Je ne sais pas si j'aurais le courage de te faire lire ces mots. Il faut dire que dès que je te montre un truc un tant soit peu émouvant, tu pleures. Même quand tu as finis de lire mon premier bouquin publié, tu as versé ta larme, et pourtant, c'était une histoire d'amour et de cul. C'est dire ton émotivité.

D'ailleurs, il faut encore que je te le dédicace, mais, vois-tu, je ne sais pas vraiment quoi écrire. "J'espère que ta vie sexuelle est aussi épanouie que celle de mon héroïne" ? On est d'accord, ça fait désordre.

Je peux bien te le dire maintenant, j'ai toujours détesté que tu pleures pour pas grand-chose. C'est drôle, parce qu'à bien y regarder, moi aussi, je pleure souvent. Mon hypersensibilité, je sais d'où je la tiens, et pourtant, je ne crois pas connaître une femme aussi forte que toi. Comme quoi, les deux ne sont pas incompatibles.

A ce qu'il parait, j'ai aussi hérité ça de toi. Ma force. Parfois, si tu savais comme je la hais. En ce moment tout particulièrement, mais ça, c'est une autre histoire.

Ce soir, maman, je prenais ma douche avec ma fille. Elle n'aime pas beaucoup avoir de l'eau dans les yeux. Moi, depuis le temps, tu imagines bien que ça ne me dérange pas. Si tu savais les yeux ébahis qu'elle avait en me regardant lever la tête vers le pommeau de douche. Avec sa simplicité enfantine, elle a dit "Maman, elle n'a pas peur."
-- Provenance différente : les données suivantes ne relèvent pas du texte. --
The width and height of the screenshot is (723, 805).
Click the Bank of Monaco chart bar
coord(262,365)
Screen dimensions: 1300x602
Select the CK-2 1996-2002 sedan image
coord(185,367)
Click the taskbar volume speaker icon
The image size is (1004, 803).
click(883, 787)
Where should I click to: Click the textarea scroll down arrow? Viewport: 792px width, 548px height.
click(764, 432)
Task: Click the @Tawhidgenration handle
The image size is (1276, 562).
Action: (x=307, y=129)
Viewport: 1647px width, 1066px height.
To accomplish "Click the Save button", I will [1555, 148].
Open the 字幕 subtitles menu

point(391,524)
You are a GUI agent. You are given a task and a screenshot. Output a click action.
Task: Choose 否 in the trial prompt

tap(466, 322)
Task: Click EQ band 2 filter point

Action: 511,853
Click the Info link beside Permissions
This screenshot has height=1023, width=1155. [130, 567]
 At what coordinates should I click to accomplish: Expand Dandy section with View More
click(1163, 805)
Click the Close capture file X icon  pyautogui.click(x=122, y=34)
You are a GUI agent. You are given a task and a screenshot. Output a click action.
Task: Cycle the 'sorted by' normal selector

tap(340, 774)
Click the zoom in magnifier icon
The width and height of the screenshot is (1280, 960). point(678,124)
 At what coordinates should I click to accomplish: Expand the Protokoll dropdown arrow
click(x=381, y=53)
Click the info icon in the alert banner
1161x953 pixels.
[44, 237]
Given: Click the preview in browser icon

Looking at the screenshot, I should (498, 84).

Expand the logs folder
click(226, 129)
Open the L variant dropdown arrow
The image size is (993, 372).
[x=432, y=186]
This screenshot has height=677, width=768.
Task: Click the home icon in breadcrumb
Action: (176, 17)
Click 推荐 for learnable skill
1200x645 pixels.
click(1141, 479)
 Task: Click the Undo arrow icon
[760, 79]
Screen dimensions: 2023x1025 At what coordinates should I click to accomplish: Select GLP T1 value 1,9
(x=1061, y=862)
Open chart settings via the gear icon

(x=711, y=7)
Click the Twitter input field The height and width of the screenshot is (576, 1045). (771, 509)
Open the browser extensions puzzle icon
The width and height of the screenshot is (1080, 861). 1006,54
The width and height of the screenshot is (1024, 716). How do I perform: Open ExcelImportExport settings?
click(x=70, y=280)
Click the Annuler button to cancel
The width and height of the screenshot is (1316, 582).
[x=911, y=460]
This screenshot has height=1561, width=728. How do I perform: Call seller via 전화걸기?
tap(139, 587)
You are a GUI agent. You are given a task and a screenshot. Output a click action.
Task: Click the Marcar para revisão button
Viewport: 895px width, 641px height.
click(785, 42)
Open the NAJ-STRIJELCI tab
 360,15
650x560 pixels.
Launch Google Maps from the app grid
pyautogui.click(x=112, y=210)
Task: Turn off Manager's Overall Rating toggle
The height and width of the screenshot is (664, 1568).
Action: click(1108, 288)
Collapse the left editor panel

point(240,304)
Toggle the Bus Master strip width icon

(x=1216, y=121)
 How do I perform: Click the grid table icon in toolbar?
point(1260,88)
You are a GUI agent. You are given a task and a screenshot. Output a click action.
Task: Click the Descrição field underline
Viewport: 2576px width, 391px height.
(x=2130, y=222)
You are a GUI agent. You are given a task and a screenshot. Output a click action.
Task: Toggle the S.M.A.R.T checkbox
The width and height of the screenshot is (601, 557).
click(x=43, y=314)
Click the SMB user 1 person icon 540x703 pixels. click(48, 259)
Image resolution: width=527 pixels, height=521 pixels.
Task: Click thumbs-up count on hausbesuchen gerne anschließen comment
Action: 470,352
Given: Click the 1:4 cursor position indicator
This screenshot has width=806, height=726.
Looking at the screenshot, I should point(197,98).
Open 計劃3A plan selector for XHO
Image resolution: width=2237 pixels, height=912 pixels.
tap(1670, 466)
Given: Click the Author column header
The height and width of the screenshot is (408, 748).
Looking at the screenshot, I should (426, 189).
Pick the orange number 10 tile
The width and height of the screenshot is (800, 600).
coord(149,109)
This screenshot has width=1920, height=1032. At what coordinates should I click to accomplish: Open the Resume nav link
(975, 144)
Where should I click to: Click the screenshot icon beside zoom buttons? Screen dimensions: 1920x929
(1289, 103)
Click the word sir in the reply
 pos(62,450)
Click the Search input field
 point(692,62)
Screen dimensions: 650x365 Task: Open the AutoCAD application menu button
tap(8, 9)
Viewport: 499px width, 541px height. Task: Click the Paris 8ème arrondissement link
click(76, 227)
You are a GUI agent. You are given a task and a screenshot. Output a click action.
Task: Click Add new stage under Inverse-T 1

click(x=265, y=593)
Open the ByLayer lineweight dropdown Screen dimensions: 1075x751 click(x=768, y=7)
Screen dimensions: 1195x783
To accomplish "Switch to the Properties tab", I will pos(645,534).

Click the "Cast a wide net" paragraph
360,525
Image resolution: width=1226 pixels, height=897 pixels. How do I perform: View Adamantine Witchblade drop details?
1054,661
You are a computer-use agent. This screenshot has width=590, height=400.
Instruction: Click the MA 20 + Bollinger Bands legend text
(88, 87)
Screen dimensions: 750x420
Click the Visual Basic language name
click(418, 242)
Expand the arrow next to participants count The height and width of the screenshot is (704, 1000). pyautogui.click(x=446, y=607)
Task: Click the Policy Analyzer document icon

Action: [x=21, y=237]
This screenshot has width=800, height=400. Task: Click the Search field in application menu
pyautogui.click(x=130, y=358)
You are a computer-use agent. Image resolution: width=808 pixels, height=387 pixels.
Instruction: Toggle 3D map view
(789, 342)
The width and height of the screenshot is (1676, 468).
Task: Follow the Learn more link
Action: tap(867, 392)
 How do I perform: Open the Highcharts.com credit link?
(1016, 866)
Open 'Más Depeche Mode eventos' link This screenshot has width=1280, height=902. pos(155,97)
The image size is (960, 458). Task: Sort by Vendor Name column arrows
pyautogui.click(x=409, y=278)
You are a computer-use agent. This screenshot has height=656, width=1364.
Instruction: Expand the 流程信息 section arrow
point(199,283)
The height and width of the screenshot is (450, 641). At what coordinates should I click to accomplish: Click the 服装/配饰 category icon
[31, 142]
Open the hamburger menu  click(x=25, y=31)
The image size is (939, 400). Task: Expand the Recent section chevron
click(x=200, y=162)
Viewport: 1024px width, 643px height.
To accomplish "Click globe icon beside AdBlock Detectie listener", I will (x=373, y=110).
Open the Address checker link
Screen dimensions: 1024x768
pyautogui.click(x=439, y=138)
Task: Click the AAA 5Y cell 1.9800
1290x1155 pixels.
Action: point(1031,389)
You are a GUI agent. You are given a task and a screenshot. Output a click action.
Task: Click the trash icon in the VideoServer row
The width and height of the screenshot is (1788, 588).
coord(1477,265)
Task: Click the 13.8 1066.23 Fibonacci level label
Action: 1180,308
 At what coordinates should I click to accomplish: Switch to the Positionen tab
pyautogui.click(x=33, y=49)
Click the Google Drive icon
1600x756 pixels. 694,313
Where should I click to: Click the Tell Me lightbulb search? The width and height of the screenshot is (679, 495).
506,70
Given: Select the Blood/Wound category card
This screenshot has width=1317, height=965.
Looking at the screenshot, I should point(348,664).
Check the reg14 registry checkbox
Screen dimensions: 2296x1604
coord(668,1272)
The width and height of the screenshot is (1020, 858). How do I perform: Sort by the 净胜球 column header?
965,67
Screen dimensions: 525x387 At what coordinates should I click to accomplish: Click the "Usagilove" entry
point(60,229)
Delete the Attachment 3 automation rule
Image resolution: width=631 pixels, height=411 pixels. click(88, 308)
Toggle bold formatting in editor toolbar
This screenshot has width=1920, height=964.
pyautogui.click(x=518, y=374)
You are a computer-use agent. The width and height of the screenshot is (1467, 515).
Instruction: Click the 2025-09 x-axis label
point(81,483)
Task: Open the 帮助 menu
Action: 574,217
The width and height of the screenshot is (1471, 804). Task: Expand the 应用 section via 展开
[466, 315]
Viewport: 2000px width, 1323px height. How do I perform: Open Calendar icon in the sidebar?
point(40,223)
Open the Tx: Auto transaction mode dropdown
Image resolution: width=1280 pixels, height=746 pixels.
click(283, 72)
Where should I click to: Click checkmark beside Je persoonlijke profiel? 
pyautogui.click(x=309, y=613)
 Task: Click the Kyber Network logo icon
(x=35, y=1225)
Je n'ai rien dit, mais j'ai pensé à toi. Il n'est pas forcément bon que les enfants sachent tout de nous, je crois, ni même de la vie. Il y a des choses qu'ils doivent découvrir par eux-mêmes. C'est important qu'ils nous pensent solides. Qu'ils nous voient solides. Aussi important qu'ils nous regardent douter, tomber, pleurer, faillir. Nous voir chuter, c'est s'autoriser à chuter eux aussi.

Elle a tort, ma fille. Comme j'avais tort, à son âge, de te croire surpuissante. Toi aussi, tu as dû être terrorrisée, maman. Seule, le soir, quand nous dormions, j'imagine les larmes que tu as dû versées, les rires que tu as dû avoir, les vagues à l'âme que tu as affrontés. Je les imagine parce qu'aujourd'hui, c'est moi qui les affronte.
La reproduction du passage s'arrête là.